The Department of Finance followed suit by leaving the MQR unchanged for insured mortgages, or those putting down less than 20%.
“Maintaining the current minimum qualifying rate will ensure prudent underwriting standards for insured mortgages,” read a joint statement from the Deputy Prime Minister and the Minister of Finance. “We will continue to monitor the housing market and review the minimum qualifying rate in order to adjust it as warranted.
OSFI said it made its decision based on the current environment of increased household indebtedness and low interest rates, adding it is essential that lenders continue to test borrowers to ensure they can afford their mortgages “during more adverse conditions.”

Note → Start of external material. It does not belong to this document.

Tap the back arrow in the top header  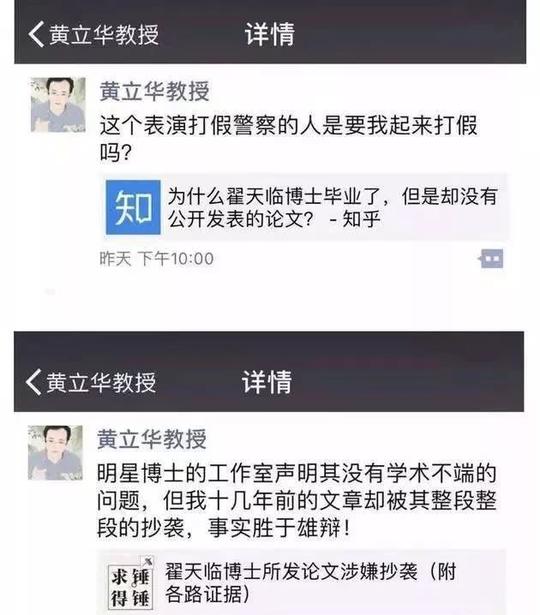click(36, 35)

“Sound mortgage underwriting is critical for maintaining the stability of the financial system,” Peter Routledge, Superintendent of OSFI, said in a statement. “This is especially true now when changing conditions such as potentially rising interest rates could make repaying mortgages more difficult in the future.”
On a media conference call following the announcement, Assistant Superintendent Ben Gully said OSFI considers a range of factors when assessing the MQR, including interest rate sensitivity, changes in borrowers’ income, changes in house prices or imbalances and lenders’ funding costs.

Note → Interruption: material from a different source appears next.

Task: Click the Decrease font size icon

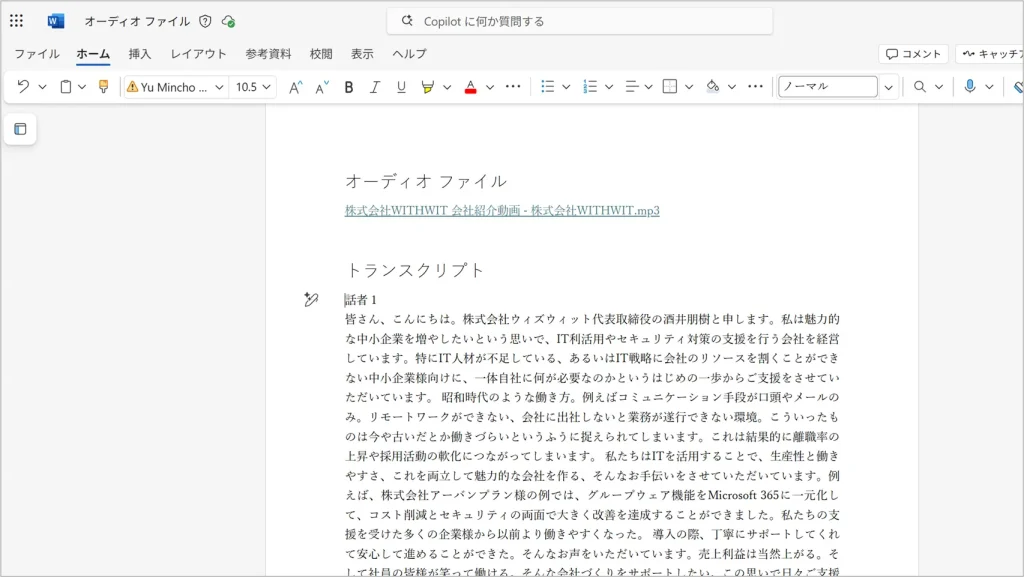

He added that the supply and demand imbalance in the housing market is a “long-term prudential risk.”
“A sustained, multi-year imbalance between housing demand and supply intensifies risk to Canada’s housing market and to Canada’s system of housing finance. The imbalance tends to drive price increases to ever-higher levels relative to income. This, in turn, induces more Canadians to resort to more leverage when buying a home.”
OSFI reviews the MQR each December and said it will make further adjustments “if conditions warrant.”
“We will continue to monitor housing markets across Canada and apply our supervisory focus to both changes in the market and lenders’ practices,” Gully said.
Stress Test Tightened in 2021
OSFI introduced its stricter stress-test for uninsured mortgages in June, which was promptly adopted by the Department of Finance for insured mortgages. The MQR for the stress test was previously 4.79%, nearly 50 basis points lower.
The change was estimated to have reduced purchasing power for new buyers by between 4% and 5%.
Economists from National Bank had estimated that under the new qualifying rate, the maximum amount that could be borrowed would decrease by 4.5%, or from $442,000 to $422,000 for a median-income household, theywrote.
OSFI Sees “Modest” Risk in Housing Credit
Asked why OSFI didn’t raise the floor rate today, Gully said mortgage credit risk has risen “only modestly.”
“While housing-related vulnerabilities remain elevated, residential mortgage credit risk has risen only modestly,” he said. “Our view is other measures taken by OSFI and other federal financial sector agencies have contributed to a margin of safety in the market.”
His comment echoed remarks from OSFI head Peter Routledge last month. Since then, house prices in Canada have continued to rise, reaching a record high $720,850 in November, according to the Canadian Real Estate Association. That’s up over 19% compared to a year ago.
“Despite this exuberance and rising mortgage credit levels, Canadians are dedicating less income to debt service payments such as mortgage payments, automobile loans and credit card payments,” Routledge said at the time.
Overall, residential mortgage credit growth is rising at a pace of about 10% annually, he added.
Gully was asked if anticipated interest rate hikes in 2022 from the Bank of Canada played any role in OSFI’s decision to leave the MQR unchanged, but he pointed to the dynamic structure of the stress test that already accounts for interest rate fluctuations.
The mortgage stress test is “designed to reflect a range of different mortgage interest rates,” he noted. “There’s an acknowledgement that rates can change over time and that’s why we’ve built a mechanism that preserves a margin of safety for borrowers to account for a range of outcomes,” with Bank of Canada interest rate increases being one of them, he added.